記述課題 |
- A) 抜粋によると、2017・2018年度の当期純利益はバブル期のピークの何倍に達したか。
- B) 抜粋の「10年と20年の違いが企業部」から「のピークの3倍に達している。」までを、「当期純利益」を「経常利益」に差し替えて書き直すこと。

出典抜粋 |
----
10年と20年の違いが企業部門の構造変化にあることを財務省「法人企業統計調査」で確認する。2009年度以降の当期純利益と配当金は純粋持株会社を除いている。

先に書いておくと、バブル期の過大な投資が過剰設備と過剰債務となって「失われた10年」を招き、それを解消した後は過大な利益が「失われた20年」を招いている。

順調に増えてきた人件費が1990年代半ばから長期停滞に転じている。

画像3

対照的に、当期純利益はバブル崩壊後から約10年間低迷したものの、その後は急増して2017・2018年度にはバブル期のピークの3倍に達している。

画像4

プラザ合意前の1984年度を1として指数化したもの。

画像1

上のグラフから人件費を除いたもの。バブル期の設備投資が過大だったことが見て取れる。これがバブル崩壊後に過剰設備と過剰債務となって「失われた10年」を招くことになる。

画像2

下のグラフは、2000年代になると設備投資を内部資金で十二分に賄える金余りになったことを示している。借入の必要がないので、日本銀行が利下げしても効果がない。
----
提供データ |
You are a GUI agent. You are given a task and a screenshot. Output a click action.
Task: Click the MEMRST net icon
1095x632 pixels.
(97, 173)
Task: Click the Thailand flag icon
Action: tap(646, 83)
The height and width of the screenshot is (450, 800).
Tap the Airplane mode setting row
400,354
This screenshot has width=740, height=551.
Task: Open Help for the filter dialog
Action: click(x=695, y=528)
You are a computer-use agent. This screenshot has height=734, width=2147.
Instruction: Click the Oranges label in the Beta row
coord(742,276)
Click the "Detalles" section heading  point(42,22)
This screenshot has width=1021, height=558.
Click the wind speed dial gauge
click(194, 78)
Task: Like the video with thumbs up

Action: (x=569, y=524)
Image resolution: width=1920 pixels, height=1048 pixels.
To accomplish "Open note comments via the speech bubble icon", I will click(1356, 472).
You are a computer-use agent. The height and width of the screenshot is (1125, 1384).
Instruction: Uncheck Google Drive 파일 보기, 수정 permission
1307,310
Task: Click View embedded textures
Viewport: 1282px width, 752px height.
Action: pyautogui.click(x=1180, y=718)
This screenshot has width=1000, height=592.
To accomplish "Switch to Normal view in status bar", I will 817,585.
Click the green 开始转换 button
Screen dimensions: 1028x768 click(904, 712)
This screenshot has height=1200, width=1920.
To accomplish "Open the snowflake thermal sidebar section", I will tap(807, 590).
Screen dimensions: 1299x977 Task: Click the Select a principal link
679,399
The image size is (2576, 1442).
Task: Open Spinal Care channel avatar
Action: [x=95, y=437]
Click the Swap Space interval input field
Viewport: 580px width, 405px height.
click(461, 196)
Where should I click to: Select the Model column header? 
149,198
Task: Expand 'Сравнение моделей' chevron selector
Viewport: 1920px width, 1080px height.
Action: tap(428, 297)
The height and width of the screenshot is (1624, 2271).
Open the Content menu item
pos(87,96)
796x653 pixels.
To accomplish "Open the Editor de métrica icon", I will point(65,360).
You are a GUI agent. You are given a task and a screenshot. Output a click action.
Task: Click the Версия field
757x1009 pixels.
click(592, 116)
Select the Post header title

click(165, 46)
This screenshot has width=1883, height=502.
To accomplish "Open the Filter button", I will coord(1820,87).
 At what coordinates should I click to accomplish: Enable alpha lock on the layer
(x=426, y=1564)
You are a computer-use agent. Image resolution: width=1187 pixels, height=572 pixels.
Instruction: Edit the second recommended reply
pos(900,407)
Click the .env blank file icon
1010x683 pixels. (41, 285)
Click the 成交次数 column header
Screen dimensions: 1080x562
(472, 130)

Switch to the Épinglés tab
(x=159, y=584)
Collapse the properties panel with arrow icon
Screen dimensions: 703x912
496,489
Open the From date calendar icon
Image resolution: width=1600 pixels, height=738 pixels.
----
解答一覧 |
- A) 3倍に達した。

- B)
10年と20年の違いが企業部門の構造変化にあることを財務省「法人企業統計調査」で確認する。2009年度以降の経常利益と配当金は純粋持株会社を除いている。

先に書いておくと、バブル期の過大な投資が過剰設備と過剰債務となって「失われた10年」を招き、それを解消した後は過大な利益が「失われた20年」を招いている。

順調に増えてきた人件費が1990年代半ばから長期停滞に転じている。

画像3

対照的に、経常利益はバブル崩壊後から約10年間低迷したものの、その後は急増して2017・2018年度にはバブル期のピークの3倍に達している。